Exercise aim | Below is some data. Retype exactly the lines starting at the one with "Screen dimensions: 1200x630" and ending at the one with "This screenshot has width=1568, height=493.".

Dataset |
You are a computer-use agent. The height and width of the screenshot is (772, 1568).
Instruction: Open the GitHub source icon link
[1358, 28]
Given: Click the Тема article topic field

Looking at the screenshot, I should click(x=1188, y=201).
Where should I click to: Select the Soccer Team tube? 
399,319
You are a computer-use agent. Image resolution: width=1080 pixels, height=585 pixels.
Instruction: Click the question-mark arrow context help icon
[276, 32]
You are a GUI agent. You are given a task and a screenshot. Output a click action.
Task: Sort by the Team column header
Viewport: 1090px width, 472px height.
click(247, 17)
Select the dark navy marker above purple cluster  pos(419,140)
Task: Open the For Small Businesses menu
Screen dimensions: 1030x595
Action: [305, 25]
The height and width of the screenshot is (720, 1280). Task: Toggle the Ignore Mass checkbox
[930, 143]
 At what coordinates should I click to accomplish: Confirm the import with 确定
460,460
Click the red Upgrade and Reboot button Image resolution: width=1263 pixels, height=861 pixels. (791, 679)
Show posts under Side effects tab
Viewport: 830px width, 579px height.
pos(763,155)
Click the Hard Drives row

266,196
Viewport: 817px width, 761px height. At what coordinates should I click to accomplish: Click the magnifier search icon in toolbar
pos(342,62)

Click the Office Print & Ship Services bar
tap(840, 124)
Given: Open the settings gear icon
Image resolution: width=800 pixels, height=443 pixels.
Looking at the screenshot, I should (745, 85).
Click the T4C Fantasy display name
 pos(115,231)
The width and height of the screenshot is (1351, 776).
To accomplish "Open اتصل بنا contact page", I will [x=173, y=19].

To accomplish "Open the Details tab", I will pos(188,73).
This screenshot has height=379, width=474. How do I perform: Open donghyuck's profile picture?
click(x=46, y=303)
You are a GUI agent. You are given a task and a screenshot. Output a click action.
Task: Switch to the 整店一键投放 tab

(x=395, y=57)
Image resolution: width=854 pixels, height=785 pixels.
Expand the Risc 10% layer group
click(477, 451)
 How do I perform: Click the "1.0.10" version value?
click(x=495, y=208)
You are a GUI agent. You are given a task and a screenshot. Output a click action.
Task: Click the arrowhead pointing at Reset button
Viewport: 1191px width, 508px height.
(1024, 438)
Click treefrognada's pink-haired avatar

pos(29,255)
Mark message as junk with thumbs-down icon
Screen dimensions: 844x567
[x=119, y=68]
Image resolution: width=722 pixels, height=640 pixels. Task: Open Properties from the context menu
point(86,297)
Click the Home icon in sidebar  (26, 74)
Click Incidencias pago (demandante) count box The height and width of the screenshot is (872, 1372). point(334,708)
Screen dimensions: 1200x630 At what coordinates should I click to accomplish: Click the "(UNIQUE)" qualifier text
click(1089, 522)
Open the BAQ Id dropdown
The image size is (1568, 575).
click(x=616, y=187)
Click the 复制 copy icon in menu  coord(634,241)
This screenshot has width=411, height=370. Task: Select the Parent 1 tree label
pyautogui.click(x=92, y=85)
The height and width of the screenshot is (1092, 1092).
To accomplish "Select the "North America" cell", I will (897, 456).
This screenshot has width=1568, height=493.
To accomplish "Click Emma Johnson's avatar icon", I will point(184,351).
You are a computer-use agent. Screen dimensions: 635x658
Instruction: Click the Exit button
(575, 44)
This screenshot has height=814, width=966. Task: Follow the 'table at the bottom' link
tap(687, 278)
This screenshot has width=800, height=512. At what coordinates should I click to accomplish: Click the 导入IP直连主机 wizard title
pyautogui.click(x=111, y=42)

Solution to the exercise |
Screen dimensions: 1200x630 At what coordinates should I click to accomplish: Click the "(UNIQUE)" qualifier text
click(1089, 522)
Open the BAQ Id dropdown
The image size is (1568, 575).
click(x=616, y=187)
Click the 复制 copy icon in menu  coord(634,241)
This screenshot has width=411, height=370. Task: Select the Parent 1 tree label
pyautogui.click(x=92, y=85)
The height and width of the screenshot is (1092, 1092).
To accomplish "Select the "North America" cell", I will (897, 456).
This screenshot has width=1568, height=493.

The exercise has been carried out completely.